THE RECORDS below:

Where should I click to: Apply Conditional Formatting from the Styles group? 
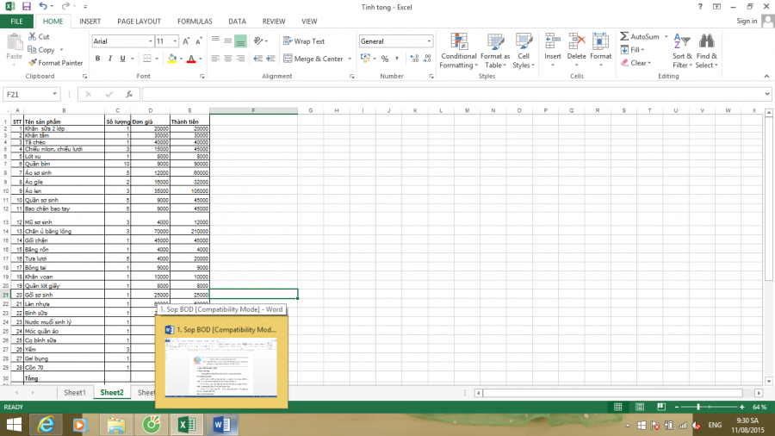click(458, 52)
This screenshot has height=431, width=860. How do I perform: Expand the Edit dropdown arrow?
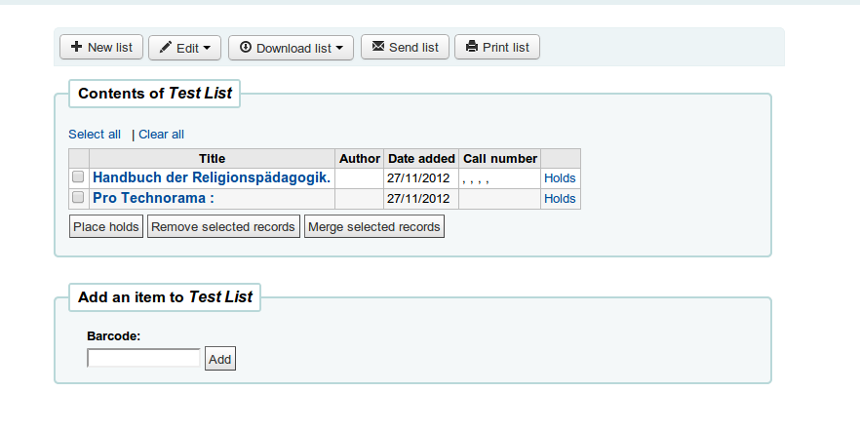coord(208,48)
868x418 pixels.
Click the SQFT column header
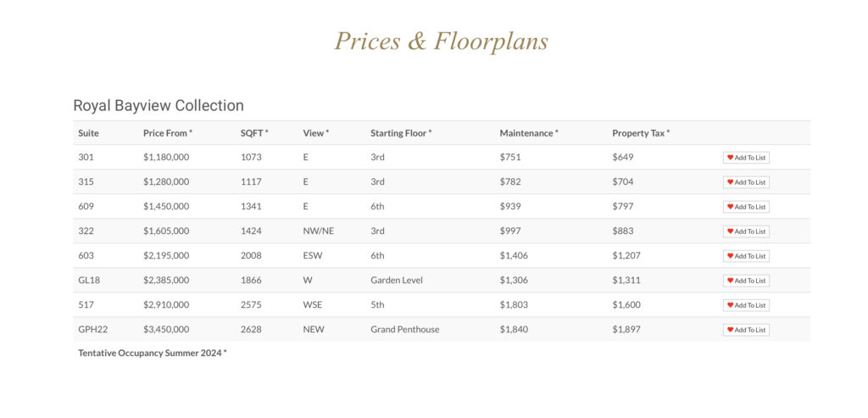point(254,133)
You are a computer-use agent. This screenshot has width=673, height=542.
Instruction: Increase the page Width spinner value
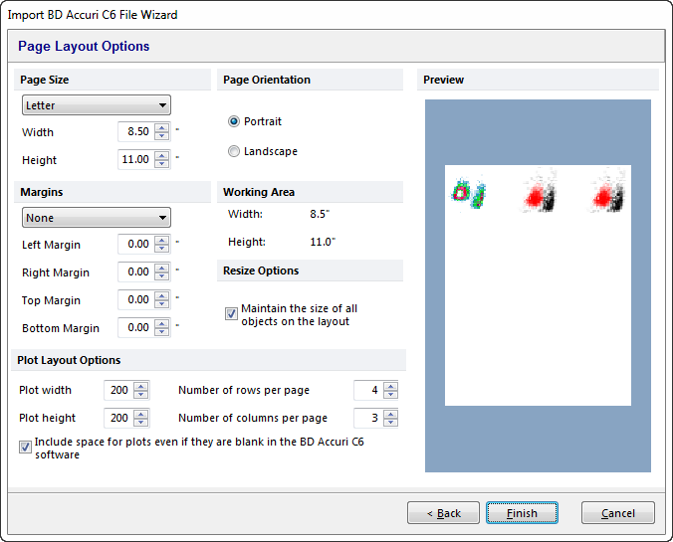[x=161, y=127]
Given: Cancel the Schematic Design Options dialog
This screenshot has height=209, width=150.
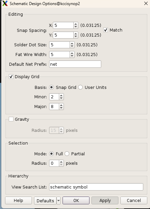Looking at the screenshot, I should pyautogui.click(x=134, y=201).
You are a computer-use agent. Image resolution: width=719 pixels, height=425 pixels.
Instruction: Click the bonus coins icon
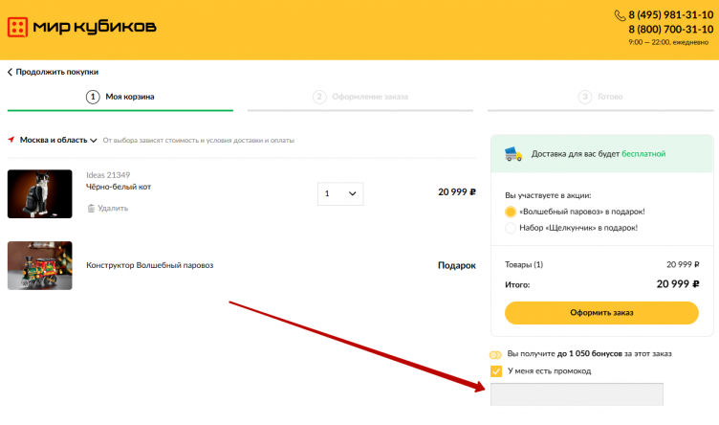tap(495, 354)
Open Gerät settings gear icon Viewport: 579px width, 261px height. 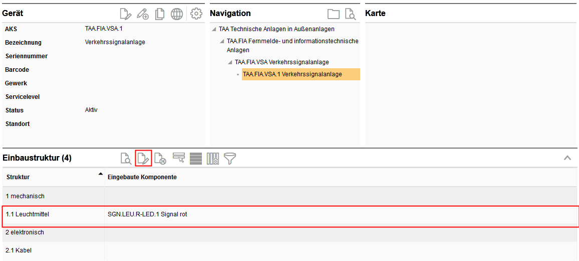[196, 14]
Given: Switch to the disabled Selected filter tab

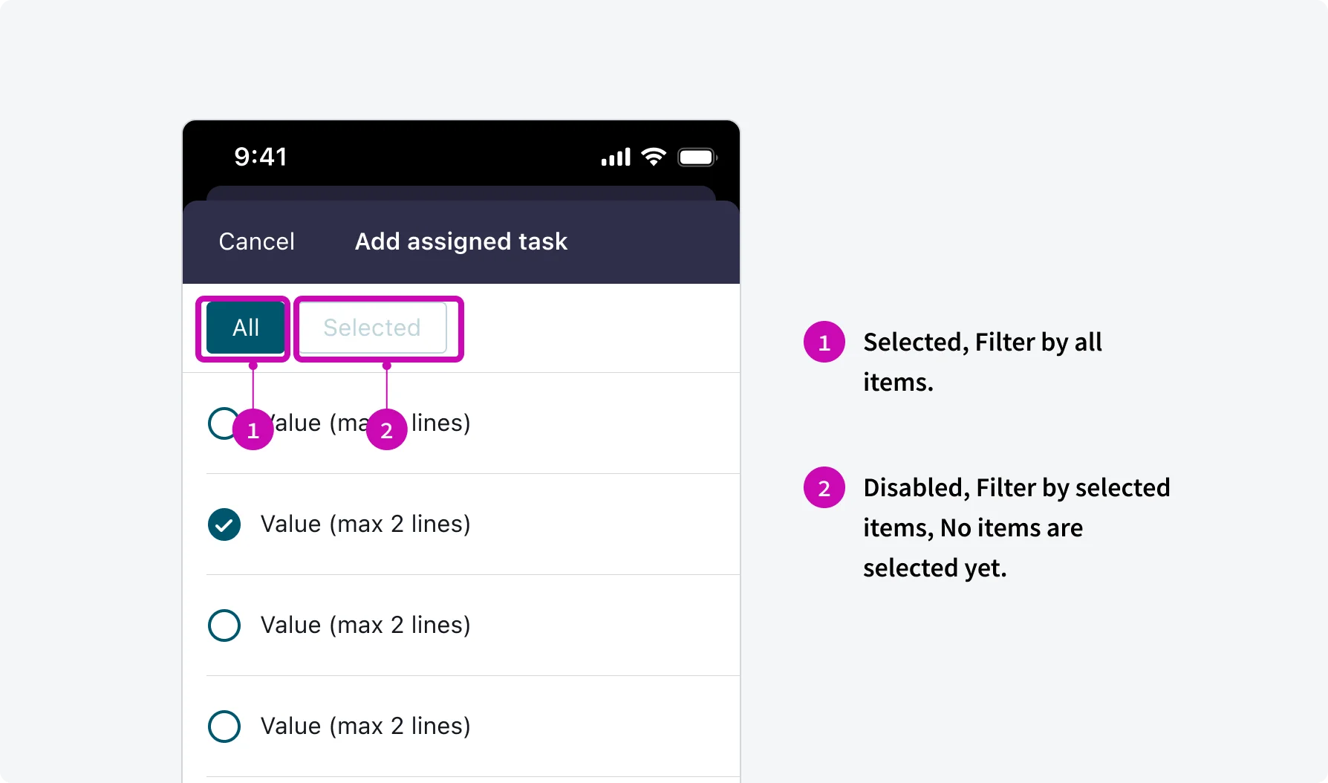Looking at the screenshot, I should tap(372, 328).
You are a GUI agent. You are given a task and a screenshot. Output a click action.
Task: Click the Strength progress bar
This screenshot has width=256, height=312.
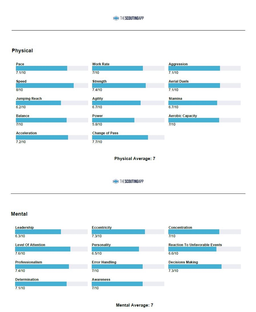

End of THE RECORDS.

◆ **WHAT THIS TASK INVOLVES**: From the data above, say how many lines include "pixels", and write nothing but the number.

◆ **EXPECTED ANSWER**: 2